* [PROMPT]:
Can you copy the following lines word for word, keeping every one of them?

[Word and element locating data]
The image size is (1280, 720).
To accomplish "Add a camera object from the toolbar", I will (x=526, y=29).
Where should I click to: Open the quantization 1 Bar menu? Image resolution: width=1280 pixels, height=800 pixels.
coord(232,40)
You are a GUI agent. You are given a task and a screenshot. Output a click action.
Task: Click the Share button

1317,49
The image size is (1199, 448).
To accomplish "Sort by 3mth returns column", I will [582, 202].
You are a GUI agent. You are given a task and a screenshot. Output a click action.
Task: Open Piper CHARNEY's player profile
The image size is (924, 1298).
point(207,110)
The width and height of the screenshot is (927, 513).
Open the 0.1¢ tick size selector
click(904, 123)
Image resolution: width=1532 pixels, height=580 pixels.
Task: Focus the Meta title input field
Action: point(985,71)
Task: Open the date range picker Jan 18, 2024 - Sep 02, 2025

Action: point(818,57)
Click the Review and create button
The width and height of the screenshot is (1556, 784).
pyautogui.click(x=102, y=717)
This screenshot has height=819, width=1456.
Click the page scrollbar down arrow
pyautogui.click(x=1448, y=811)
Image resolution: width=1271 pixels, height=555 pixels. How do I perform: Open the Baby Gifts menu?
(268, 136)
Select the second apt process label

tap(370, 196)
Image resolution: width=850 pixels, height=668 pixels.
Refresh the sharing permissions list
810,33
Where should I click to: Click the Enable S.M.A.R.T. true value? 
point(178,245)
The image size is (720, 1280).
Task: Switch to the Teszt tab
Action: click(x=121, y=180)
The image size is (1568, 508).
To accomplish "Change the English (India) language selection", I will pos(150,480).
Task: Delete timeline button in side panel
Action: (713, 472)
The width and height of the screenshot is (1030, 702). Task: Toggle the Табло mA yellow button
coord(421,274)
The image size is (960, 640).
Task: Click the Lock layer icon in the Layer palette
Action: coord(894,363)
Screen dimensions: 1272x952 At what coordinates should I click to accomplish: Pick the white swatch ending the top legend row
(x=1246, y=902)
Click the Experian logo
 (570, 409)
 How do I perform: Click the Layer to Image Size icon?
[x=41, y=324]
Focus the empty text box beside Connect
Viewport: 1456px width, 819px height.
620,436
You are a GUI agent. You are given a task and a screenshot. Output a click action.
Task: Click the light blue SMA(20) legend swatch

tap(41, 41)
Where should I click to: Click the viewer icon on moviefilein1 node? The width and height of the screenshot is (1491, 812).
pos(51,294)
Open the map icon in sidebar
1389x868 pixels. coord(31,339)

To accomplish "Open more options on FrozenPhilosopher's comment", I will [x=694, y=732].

* [ANSWER BELOW]:
The image size is (1280, 720).
To accomplish "Add a camera object from the toolbar", I will (x=526, y=29).
Where should I click to: Open the quantization 1 Bar menu? Image resolution: width=1280 pixels, height=800 pixels.
coord(232,40)
You are a GUI agent. You are given a task and a screenshot. Output a click action.
Task: Click the Share button

1317,49
The image size is (1199, 448).
To accomplish "Sort by 3mth returns column", I will [582, 202].
You are a GUI agent. You are given a task and a screenshot. Output a click action.
Task: Open Piper CHARNEY's player profile
The image size is (924, 1298).
point(207,110)
The width and height of the screenshot is (927, 513).
Open the 0.1¢ tick size selector
click(904, 123)
Image resolution: width=1532 pixels, height=580 pixels.
Task: Focus the Meta title input field
Action: point(985,71)
Task: Open the date range picker Jan 18, 2024 - Sep 02, 2025

Action: point(818,57)
Click the Review and create button
The width and height of the screenshot is (1556, 784).
pyautogui.click(x=102, y=717)
This screenshot has height=819, width=1456.
Click the page scrollbar down arrow
pyautogui.click(x=1448, y=811)
Image resolution: width=1271 pixels, height=555 pixels. How do I perform: Open the Baby Gifts menu?
(268, 136)
Select the second apt process label

tap(370, 196)
Image resolution: width=850 pixels, height=668 pixels.
Refresh the sharing permissions list
810,33
Where should I click to: Click the Enable S.M.A.R.T. true value? 
point(178,245)
The image size is (720, 1280).
Task: Switch to the Teszt tab
Action: click(x=121, y=180)
The image size is (1568, 508).
To accomplish "Change the English (India) language selection", I will pos(150,480).
Task: Delete timeline button in side panel
Action: (713, 472)
The width and height of the screenshot is (1030, 702). Task: Toggle the Табло mA yellow button
coord(421,274)
The image size is (960, 640).
Task: Click the Lock layer icon in the Layer palette
Action: coord(894,363)
Screen dimensions: 1272x952 At what coordinates should I click to accomplish: Pick the white swatch ending the top legend row
(x=1246, y=902)
Click the Experian logo
 (570, 409)
 How do I perform: Click the Layer to Image Size icon?
[x=41, y=324]
Focus the empty text box beside Connect
Viewport: 1456px width, 819px height.
620,436
You are a GUI agent. You are given a task and a screenshot. Output a click action.
Task: Click the light blue SMA(20) legend swatch

tap(41, 41)
Where should I click to: Click the viewer icon on moviefilein1 node? The width and height of the screenshot is (1491, 812).
pos(51,294)
Open the map icon in sidebar
1389x868 pixels. coord(31,339)

To accomplish "Open more options on FrozenPhilosopher's comment", I will [x=694, y=732].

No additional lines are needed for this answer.